An Episode in the Life of a Landscape Painter

An Episode in the Life of a Landscape Painter

Author: César Aira

Publisher: New Directions Publishing

Published: 2006-05-25

Total Pages: 97

ISBN-13: 0811219801

DOWNLOAD EBOOK

An astounding novel from Argentina that is a meditation on the beautiful and the grotesque in nature, the art of landscape painting, and one experience in a man's life that became a lightning rod for inspiration. An Episode in the Life of a Landscape Painter is the story of a moment in the life of the German artist Johan Moritz Rugendas (1802-1858). Greatly admired as a master landscape painter, he was advised by Alexander von Humboldt to travel West from Europe to record the spectacular landscapes of Chile, Argentina, and Mexico. Rugendas did in fact become one of the best of the nineteenth-century European painters to venture into Latin America. However this is not a biography of Rugendas. This work of fiction weaves an almost surreal history around the secret objective behind Rugendas' trips to America: to visit Argentina in order to achieve in art the "physiognomic totality" of von Humboldt's scientific vision of the whole. Rugendas is convinced that only in the mysterious vastness of the immense plains will he find true inspiration. A brief and dramatic visit to Mendosa gives him the chance to fulfill his dream. From there he travels straight out onto the pampas, praying for that impossible moment, which would come only at an immense pricean almost monstrously exorbitant price that would ultimately challenge his drawing and force him to create a new way of making art. A strange episode that he could not avoid absorbing savagely into his own body interrupts the trip and irreversibly and explosively marks him for life.


What Painting is

What Painting is

Author: James Elkins

Publisher: Psychology Press

Published: 1999

Total Pages: 284

ISBN-13: 9780415921138

DOWNLOAD EBOOK

Here, Elkins argues that alchemists and painters have similar relationships to the substances they work with.
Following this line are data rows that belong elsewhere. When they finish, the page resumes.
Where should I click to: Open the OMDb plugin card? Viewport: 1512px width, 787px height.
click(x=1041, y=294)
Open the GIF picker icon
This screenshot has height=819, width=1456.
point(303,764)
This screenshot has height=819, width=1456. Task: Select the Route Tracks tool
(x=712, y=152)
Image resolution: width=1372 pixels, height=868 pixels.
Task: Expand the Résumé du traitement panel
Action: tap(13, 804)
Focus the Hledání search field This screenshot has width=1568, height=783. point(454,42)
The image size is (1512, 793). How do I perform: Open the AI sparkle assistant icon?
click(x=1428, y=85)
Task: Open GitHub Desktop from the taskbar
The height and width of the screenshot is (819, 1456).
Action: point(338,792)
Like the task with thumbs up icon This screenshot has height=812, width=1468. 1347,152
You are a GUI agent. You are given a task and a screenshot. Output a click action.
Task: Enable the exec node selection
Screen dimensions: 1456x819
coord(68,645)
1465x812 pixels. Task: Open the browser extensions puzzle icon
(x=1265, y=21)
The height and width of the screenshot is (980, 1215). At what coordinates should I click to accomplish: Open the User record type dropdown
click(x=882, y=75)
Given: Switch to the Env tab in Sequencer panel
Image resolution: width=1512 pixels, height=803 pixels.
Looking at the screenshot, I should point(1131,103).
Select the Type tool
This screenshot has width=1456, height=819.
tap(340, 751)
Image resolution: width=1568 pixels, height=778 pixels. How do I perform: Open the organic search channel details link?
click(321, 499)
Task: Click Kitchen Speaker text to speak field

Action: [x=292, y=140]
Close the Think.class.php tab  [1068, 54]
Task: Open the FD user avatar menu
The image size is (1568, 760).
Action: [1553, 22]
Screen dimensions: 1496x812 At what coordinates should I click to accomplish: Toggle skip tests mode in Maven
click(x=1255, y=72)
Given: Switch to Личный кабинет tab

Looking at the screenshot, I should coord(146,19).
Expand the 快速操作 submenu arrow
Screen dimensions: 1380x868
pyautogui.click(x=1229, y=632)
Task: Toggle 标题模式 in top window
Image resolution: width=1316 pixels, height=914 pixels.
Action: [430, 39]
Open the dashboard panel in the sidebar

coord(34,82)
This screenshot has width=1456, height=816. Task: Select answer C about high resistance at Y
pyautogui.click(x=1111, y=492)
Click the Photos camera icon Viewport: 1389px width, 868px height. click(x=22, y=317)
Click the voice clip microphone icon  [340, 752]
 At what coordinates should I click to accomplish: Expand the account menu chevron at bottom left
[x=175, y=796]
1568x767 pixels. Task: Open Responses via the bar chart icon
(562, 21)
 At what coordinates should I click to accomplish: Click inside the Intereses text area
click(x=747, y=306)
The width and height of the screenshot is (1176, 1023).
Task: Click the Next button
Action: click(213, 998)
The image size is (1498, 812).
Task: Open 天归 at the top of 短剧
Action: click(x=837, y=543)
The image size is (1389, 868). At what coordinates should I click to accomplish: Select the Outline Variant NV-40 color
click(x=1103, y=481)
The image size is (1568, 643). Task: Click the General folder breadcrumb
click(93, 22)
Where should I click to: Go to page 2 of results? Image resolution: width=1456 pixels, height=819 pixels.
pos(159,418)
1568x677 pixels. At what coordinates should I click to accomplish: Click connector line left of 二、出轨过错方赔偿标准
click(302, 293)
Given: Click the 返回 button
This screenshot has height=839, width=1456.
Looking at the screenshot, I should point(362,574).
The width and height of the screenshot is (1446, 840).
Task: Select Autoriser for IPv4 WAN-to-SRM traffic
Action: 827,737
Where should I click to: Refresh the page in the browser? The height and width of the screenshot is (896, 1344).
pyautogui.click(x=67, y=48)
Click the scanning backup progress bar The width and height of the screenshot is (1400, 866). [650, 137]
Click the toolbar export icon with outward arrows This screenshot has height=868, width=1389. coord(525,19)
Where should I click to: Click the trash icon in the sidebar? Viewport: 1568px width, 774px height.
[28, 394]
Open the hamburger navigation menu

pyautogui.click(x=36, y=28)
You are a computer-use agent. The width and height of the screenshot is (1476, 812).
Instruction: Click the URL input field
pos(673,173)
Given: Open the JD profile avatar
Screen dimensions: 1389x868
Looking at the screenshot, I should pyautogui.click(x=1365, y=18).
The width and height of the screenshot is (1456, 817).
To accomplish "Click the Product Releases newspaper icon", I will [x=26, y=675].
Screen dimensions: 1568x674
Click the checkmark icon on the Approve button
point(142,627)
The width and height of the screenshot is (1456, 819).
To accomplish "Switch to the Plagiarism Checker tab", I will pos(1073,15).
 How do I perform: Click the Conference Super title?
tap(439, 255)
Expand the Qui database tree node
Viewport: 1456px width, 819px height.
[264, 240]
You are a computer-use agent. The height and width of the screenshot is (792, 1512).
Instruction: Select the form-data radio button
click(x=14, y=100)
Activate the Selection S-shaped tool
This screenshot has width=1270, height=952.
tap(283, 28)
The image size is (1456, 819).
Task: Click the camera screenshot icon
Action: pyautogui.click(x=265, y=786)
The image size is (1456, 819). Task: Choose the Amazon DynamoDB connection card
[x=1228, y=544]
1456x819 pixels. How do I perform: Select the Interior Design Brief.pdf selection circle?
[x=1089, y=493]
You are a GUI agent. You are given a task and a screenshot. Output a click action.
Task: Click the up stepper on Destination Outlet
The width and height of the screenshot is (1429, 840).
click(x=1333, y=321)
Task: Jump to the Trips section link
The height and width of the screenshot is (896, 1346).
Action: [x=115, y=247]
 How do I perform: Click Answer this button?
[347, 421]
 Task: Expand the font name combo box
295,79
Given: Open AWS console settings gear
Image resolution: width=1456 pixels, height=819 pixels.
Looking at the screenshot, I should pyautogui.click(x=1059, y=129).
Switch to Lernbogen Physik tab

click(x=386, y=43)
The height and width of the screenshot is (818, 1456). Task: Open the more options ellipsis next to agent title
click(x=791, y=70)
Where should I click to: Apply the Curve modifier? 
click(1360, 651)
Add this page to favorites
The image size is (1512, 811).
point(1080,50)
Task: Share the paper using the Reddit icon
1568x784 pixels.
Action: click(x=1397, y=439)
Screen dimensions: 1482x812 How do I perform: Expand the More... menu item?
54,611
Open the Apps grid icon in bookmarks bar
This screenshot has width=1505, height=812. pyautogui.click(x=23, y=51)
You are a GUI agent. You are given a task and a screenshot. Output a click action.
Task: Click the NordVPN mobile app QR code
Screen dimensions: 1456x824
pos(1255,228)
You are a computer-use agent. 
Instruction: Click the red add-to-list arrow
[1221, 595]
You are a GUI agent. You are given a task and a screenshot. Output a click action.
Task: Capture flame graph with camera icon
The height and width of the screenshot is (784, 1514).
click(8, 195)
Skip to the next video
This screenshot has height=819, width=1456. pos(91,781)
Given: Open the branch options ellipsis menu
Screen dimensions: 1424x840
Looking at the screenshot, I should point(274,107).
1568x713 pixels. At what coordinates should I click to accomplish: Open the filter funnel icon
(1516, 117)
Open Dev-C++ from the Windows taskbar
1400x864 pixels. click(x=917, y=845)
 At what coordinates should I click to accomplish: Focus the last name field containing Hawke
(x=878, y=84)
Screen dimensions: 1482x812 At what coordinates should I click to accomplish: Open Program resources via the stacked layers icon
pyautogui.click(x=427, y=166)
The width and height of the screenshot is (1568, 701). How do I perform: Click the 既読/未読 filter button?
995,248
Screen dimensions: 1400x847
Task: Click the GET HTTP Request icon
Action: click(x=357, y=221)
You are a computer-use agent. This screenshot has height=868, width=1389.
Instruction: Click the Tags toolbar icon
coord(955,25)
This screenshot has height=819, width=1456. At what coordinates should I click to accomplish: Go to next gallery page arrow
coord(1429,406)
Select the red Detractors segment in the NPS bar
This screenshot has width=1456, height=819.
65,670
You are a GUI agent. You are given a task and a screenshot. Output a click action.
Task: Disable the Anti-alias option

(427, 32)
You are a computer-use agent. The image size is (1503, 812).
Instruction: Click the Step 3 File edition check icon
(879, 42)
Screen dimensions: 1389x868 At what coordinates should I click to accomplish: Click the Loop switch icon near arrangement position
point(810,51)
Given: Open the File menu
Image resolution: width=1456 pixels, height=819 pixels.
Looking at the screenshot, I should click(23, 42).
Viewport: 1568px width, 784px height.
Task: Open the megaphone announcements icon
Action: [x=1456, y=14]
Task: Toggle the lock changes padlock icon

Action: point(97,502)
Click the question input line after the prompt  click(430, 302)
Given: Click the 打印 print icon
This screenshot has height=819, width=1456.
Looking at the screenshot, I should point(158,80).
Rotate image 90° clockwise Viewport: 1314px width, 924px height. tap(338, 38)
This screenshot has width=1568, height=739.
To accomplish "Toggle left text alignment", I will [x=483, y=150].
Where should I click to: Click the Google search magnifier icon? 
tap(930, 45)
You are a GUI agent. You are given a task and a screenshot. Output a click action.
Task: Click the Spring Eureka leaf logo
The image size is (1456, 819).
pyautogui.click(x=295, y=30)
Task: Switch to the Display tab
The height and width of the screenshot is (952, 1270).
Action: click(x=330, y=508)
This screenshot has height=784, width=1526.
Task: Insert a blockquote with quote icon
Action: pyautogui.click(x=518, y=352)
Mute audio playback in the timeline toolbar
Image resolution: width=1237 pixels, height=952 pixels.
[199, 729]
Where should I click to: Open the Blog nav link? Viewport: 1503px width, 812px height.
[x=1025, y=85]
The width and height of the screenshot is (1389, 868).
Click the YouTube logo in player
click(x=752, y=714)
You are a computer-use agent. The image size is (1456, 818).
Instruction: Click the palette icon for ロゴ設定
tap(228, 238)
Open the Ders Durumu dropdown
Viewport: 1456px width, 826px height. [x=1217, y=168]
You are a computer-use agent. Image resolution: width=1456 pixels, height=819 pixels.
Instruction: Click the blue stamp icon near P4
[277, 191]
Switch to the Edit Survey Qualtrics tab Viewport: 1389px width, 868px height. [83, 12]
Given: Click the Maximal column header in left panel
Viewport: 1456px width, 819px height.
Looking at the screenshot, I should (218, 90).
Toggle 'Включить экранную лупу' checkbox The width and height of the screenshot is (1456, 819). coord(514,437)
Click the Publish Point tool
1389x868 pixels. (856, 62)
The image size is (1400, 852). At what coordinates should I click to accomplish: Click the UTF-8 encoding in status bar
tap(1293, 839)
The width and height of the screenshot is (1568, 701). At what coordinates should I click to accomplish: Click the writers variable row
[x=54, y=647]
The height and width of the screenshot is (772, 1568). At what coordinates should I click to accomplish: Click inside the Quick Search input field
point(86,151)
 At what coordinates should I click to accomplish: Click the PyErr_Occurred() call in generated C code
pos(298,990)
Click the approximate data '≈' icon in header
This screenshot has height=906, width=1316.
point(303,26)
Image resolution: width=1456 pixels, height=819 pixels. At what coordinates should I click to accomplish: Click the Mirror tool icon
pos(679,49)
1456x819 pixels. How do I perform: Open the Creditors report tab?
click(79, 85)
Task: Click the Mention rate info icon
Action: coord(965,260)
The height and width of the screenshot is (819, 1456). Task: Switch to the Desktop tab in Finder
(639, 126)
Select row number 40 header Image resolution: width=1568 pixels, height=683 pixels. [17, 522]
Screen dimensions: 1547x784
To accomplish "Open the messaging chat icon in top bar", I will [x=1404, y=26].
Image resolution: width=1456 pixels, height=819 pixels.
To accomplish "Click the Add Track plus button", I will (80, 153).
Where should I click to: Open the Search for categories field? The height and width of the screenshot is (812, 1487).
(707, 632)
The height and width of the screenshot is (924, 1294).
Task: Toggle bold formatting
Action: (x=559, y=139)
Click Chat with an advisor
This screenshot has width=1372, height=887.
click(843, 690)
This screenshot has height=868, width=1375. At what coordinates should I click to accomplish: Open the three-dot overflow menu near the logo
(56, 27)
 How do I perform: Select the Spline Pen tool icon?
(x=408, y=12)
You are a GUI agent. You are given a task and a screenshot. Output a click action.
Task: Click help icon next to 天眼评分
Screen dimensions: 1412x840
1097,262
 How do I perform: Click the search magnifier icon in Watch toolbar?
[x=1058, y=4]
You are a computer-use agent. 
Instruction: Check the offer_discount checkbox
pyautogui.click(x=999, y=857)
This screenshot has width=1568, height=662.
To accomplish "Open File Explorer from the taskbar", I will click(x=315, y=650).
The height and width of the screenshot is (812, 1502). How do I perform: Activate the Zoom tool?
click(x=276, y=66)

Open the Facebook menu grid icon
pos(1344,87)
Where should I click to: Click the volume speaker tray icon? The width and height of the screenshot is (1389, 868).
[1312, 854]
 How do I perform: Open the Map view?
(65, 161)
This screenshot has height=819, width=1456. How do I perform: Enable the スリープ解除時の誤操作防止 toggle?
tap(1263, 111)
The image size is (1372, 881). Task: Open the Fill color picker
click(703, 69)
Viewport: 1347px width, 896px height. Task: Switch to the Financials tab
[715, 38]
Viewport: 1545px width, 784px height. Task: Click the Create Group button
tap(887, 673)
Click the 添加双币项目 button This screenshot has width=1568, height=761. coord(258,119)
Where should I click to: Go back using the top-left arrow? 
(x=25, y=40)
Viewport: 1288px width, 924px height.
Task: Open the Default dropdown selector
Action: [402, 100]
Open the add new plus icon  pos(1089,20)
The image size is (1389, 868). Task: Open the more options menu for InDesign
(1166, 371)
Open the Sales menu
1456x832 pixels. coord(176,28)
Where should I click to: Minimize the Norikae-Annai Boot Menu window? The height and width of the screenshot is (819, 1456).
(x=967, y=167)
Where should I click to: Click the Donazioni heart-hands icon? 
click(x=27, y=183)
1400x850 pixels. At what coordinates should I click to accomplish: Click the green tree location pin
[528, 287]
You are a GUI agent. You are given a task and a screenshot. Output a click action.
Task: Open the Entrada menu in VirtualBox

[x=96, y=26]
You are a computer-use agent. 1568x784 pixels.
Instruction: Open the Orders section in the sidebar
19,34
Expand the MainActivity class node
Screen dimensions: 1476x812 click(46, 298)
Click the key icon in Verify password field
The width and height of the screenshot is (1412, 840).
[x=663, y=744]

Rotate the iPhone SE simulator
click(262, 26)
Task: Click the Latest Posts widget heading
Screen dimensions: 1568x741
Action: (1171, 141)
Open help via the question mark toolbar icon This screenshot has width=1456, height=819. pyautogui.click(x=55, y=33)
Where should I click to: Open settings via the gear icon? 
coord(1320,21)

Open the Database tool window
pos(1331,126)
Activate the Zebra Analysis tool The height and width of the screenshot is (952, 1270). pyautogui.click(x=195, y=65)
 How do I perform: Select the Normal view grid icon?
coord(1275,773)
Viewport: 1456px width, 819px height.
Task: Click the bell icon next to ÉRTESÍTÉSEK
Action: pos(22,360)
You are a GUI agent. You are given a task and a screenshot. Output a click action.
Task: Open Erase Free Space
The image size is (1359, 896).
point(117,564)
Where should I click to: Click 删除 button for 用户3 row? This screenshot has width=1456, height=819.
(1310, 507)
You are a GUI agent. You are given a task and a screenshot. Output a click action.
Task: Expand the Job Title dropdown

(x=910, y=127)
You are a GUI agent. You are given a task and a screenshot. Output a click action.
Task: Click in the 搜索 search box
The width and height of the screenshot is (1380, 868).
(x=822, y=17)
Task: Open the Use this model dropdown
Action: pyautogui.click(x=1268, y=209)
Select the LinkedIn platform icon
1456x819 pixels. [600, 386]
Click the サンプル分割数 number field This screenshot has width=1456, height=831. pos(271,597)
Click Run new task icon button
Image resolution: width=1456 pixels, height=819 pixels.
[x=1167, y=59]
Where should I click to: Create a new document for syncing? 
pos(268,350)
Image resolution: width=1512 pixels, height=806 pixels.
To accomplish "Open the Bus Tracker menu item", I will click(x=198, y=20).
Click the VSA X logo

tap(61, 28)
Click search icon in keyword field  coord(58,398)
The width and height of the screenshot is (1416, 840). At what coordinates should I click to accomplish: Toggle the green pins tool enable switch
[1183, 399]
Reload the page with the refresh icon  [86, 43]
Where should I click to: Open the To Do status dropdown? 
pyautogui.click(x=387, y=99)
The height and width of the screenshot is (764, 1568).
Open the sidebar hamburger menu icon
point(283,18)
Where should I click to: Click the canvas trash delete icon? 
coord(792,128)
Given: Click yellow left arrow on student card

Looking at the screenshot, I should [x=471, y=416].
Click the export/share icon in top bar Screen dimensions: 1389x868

Both try to transform the substance, while seeking to transform their own experience.


The Landscape Painter's Workbook

The Landscape Painter's Workbook

Author: Mitchell Albala

Publisher: For Artists

Published: 2022-01-25

Total Pages: 178

ISBN-13: 0760371350

DOWNLOAD EBOOK

"The Landscape Painter's Workbook takes a modern approach to the time-honored techniques and essential elements of landscape painting, from accomplished artist, veteran art instructor, and established author Mitchell Albala"--


Landscape Painting Inside and Out

Landscape Painting Inside and Out

Author: Kevin Macpherson

Publisher: Penguin

Published: 2006-10-06

Total Pages: 331

ISBN-13: 1600615902

DOWNLOAD EBOOK

Paint with passion, purpose and pleasure What do you want your landscape painting to say about this place, this moment? How do you use the visual vocabulary - line, shape, value, color, edges - to say it? With this book, your conversation with nature will direct your brush. With an exhilarating, synergistic combination of indoor and outdoor painting, Kevin Macpherson shows you how to create personal, poetic landscapes that capture the feeling of being there. Learn how to: • Use a limited palette in a way that is more liberating than limiting • Experience nature to the fullest and capture its vibrancy back in the studio through photos, sketches and outdoor studies • Cope with the fleeting qualities of atmosphere and light by establishing a value plan early and sticking with it • Incorporate impressionistic touches of broken color to give your landscape a depth and vibrancy that enhances its realism • Approach painting as a layering and corrective process that encourages non-formulaic solutions Stimulating warm-up exercises in the studio prepare you for your adventures outside, while eight step-by-step demonstrations show you how to put these methods into action. Throughout, Macpherson's own light-filled landscapes illustrate the power of these techniques. Full of fresh air and fresh art, Landscape Painting Inside and Out will guide and encourage beginners while challenging more accomplished artists to bring greater vitality and a more natural, less formulaic finish to their paintings.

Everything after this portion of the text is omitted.